工藤会トップ死刑判決から1年(2)現役組員「関東では食えている」 野村被告の影響力と組織の不穏な動き

2022年08月24日

特定危険指定暴力団工藤会のトップに死刑判決が言い渡されて、2022年8月24日で1年。

現在の工藤会、警察の工藤会対策について取材しました。

<福岡拘置所 2022年7月>

拘置所に集まる黒服の男たち。

彼らは工藤会系の組員など約30人。

「工藤会」ナンバーとも言われている「8」並びの車が駐車場に停車するほか、黒光りする高級車が入っていく様子も。

◆警察
「きょうは何の用ですか?」

◆組員
「面会です面会。

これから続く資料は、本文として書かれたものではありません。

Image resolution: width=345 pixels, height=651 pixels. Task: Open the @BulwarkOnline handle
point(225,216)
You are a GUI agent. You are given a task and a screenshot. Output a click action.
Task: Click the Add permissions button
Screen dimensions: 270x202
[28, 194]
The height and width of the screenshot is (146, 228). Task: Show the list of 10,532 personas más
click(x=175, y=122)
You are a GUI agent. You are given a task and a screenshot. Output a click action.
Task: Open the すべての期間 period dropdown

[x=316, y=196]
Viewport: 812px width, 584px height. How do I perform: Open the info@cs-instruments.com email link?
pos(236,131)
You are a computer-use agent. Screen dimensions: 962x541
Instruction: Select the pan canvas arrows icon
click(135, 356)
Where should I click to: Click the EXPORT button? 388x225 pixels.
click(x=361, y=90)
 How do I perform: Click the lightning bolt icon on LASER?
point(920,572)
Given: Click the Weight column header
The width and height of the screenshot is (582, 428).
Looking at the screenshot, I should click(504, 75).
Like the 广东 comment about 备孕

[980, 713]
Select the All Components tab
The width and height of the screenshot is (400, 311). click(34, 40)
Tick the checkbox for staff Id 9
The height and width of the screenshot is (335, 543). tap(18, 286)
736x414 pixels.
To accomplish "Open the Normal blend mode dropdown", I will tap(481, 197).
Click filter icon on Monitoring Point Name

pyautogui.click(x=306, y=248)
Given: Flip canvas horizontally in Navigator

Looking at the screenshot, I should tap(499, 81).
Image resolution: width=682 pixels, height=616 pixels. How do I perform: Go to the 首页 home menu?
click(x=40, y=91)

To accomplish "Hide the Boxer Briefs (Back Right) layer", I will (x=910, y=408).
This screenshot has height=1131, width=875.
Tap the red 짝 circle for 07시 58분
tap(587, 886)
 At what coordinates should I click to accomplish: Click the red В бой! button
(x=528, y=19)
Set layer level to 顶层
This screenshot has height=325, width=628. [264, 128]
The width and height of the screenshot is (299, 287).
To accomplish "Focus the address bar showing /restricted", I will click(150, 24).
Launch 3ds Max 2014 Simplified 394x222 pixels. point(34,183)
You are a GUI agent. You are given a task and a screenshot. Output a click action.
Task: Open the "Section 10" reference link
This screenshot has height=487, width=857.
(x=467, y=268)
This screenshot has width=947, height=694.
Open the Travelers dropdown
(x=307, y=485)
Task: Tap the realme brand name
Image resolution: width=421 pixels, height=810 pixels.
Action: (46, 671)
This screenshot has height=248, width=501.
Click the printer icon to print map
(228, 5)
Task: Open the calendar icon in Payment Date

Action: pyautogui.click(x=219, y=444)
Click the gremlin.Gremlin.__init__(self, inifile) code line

よそから面会に来られるから」

この日は、東京に本部を置く指定暴力団「住吉会」の幹部が、拘置所に収容される野村悟被告に接見に訪れ、工藤会系組員はその来賓対応をしていたと言います。

死刑の一審判決が出てもなお、野村被告との親睦を深めようとする他の暴力団。

未だ野村被告が与える影響力は陰りを見せていません。

工藤会の総裁・野村被告に死刑、ナンバー2の田上被告に無期懲役が言い渡された一審判決から1年。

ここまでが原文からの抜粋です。